JOE, is a DISA-managed commercial cloud hosted outside of the continental United States that provides the Department of Defense (DoD) access to commercial cloud services at the operational edge. JOE directly supports the DISA Next Strategy, a strategic framework that identifies capabilities and goals for the next few years. By 2030, DISA wants to operate a resilient, globally accessible hybrid cloud, and JOE is directly supporting that.
“In the DoD CIO’s OCONUS [outside the continental United States] cloud strategy, there are three tiers,” Quinn explained. "There’s the top tier, which is strategic, the middle tier of operational, and then the bottom tier, tactical.”
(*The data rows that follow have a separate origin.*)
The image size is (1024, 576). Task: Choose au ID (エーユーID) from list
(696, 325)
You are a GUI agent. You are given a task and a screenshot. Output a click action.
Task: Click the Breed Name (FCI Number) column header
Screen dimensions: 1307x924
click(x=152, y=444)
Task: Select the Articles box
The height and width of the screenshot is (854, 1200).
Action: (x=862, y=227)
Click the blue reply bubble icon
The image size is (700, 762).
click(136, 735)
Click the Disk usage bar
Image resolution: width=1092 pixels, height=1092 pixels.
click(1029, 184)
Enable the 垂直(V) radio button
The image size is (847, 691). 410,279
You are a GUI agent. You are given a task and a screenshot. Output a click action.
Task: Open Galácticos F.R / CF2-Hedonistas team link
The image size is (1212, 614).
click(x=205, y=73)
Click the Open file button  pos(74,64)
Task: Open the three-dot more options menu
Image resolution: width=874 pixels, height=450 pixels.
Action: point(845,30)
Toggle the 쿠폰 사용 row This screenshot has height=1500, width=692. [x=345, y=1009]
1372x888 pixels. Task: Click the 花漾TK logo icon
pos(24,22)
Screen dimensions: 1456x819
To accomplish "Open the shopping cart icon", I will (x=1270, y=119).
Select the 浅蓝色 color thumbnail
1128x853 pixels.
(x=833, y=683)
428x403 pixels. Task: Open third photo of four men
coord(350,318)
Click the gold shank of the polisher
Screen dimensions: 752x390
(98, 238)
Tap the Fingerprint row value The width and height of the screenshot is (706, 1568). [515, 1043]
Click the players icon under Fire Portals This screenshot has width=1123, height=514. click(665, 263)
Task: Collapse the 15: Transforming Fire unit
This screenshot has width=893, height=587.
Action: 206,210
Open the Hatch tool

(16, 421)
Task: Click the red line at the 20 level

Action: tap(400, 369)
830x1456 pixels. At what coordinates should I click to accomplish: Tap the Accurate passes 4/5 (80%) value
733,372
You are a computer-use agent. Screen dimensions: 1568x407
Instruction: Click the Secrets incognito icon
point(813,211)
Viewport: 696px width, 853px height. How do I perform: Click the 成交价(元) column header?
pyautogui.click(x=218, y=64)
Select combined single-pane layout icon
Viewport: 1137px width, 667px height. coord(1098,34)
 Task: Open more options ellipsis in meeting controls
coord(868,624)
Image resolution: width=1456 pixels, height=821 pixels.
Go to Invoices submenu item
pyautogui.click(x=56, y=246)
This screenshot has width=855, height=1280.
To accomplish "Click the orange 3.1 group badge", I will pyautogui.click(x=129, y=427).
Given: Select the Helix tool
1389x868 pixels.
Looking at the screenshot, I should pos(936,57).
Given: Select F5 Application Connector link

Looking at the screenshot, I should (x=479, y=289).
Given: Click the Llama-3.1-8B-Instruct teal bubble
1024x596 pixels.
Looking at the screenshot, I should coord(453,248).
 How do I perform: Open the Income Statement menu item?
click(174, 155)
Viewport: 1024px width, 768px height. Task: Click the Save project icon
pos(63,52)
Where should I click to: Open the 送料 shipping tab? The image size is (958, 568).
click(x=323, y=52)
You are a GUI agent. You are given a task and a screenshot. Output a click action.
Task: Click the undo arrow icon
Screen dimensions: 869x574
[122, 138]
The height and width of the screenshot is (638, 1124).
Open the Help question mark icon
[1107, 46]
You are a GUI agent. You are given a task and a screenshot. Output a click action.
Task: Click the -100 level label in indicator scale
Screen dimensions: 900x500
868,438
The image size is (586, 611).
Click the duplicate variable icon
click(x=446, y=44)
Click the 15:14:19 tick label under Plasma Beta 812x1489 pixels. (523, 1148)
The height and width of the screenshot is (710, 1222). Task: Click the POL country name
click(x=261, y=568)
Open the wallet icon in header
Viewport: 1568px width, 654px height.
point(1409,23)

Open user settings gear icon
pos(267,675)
The strategic tier refers to the large continental U.S. regions, things like traditional hosting that happens inside of the United States. The tactical tier “is where we’re putting things in backpacks or on vehicles, very transportable, but not as much power,” Quinn added.
JOE is the middle ground.
“It’s meant to be that larger fixed facility-type footprint with multiple racks so that more processing can be done closer to the edge and making it easier to better capitalize on our networks and our resources, both real estate, personnel and just the overarching global network and how we deploy and fight," Quinn said.
DISA has two JOE nodes set up in the United States Indo-Pacific Command theater today, and they’re working with the combatant commands and the DoD CIO to expand over the next 12 to 18 months to include theaters around the world.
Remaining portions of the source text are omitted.